Exactly the lines from the one containing "The height and width of the screenshot is (669, 1200)." to the final line below should be output, and no others.

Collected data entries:
====

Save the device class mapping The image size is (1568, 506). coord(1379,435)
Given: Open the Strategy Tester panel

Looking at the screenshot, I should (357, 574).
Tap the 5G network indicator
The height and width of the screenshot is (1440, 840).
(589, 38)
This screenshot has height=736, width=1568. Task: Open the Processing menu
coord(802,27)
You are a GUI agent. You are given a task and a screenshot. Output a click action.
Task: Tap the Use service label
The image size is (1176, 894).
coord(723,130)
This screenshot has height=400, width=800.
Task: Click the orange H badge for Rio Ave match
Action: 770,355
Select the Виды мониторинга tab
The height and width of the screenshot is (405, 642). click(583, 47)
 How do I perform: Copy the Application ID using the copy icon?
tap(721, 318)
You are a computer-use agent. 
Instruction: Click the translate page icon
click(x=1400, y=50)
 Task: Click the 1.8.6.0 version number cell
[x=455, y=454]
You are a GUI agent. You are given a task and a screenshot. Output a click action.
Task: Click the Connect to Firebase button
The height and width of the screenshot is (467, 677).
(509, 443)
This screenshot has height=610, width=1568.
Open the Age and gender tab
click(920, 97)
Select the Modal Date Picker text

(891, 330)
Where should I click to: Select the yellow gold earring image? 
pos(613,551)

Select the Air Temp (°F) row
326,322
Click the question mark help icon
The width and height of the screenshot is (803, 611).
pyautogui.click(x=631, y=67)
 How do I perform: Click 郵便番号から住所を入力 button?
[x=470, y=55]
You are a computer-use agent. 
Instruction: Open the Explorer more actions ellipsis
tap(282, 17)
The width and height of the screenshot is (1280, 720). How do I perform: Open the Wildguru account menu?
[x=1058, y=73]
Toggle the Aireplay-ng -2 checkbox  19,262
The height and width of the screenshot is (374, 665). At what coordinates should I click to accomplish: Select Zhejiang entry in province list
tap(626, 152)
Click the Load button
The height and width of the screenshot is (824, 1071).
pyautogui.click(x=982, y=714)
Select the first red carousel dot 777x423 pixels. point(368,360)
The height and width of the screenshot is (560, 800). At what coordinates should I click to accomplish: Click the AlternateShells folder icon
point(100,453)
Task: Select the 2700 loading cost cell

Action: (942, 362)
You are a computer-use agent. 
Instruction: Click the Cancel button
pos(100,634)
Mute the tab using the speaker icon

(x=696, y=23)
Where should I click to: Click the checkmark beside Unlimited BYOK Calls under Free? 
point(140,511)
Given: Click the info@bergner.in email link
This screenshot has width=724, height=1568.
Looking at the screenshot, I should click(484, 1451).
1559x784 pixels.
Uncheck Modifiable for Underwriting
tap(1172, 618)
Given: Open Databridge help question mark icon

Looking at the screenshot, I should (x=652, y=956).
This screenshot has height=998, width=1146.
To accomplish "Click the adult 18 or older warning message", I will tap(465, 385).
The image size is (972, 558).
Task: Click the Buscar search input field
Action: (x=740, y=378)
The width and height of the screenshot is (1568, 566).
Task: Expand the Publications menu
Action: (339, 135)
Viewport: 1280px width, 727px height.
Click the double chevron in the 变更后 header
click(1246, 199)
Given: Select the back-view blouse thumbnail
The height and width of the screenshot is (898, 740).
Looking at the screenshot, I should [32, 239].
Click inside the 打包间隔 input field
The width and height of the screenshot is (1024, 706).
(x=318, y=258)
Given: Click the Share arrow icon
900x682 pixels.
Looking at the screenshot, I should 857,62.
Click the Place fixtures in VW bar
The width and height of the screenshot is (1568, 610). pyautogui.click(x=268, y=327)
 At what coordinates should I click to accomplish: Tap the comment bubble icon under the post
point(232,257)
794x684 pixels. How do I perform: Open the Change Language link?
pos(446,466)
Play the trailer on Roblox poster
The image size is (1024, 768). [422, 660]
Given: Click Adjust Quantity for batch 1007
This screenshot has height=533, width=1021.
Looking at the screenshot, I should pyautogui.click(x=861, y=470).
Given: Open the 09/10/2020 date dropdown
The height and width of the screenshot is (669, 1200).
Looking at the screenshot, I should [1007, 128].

====

* Written answer:
The height and width of the screenshot is (669, 1200).
Looking at the screenshot, I should [1007, 128].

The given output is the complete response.